__Assignment__
How many lines of these entries include the string "will"? State the number alone.

__Dataset entries__
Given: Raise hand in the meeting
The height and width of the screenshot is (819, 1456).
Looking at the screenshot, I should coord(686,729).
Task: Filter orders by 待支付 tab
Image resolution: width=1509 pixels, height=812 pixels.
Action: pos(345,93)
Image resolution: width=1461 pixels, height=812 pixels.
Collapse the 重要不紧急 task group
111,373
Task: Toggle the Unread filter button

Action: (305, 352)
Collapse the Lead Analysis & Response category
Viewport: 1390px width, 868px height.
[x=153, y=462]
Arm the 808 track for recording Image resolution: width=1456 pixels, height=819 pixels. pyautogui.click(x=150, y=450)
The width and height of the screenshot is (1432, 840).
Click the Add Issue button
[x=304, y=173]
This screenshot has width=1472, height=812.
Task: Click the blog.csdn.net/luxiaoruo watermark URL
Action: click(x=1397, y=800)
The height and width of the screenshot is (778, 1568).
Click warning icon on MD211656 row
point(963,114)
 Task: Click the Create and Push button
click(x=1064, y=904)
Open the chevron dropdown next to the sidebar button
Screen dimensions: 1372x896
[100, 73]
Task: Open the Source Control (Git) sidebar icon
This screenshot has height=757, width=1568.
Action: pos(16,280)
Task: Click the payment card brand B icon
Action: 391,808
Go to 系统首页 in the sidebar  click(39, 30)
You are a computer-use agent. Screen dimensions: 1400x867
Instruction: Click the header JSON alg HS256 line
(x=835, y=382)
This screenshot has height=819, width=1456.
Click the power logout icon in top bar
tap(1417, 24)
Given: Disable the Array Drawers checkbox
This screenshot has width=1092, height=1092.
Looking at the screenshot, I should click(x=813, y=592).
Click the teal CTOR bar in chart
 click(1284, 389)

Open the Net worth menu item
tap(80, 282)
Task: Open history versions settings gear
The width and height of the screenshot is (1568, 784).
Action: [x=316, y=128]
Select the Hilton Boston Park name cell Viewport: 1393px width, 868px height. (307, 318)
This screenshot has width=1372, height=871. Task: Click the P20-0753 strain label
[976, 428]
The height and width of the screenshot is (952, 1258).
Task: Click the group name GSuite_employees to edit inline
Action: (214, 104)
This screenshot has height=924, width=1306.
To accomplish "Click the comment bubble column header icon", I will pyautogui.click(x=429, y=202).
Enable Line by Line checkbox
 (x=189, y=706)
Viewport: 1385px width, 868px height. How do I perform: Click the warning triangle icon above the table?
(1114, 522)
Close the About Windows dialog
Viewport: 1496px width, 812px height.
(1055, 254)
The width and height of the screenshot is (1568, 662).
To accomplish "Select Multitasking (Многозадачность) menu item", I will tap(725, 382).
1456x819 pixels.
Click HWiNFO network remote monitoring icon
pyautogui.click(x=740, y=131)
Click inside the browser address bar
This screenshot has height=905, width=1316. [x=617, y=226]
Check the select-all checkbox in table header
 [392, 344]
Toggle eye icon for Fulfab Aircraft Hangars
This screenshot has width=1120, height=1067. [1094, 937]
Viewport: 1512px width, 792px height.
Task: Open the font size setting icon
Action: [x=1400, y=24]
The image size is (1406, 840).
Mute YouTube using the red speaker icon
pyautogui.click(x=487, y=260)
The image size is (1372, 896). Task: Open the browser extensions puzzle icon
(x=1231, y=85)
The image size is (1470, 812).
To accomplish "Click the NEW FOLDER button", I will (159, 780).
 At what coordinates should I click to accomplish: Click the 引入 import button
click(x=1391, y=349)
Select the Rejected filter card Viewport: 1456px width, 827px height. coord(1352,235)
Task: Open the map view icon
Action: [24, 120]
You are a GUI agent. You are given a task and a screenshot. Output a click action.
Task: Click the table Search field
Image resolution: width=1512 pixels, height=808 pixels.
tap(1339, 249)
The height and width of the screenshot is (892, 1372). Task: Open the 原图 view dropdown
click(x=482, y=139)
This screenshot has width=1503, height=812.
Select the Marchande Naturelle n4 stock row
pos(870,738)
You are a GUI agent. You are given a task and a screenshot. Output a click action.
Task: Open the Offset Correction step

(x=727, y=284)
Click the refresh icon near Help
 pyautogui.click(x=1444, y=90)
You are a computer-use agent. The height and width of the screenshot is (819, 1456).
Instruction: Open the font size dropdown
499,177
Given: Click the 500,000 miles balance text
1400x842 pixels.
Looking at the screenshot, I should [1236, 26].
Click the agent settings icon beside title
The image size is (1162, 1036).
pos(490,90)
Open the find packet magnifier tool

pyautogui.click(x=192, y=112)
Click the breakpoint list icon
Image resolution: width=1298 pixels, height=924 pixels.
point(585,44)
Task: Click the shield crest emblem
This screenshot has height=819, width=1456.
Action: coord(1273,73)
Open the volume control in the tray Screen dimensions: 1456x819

__Exercise response__
3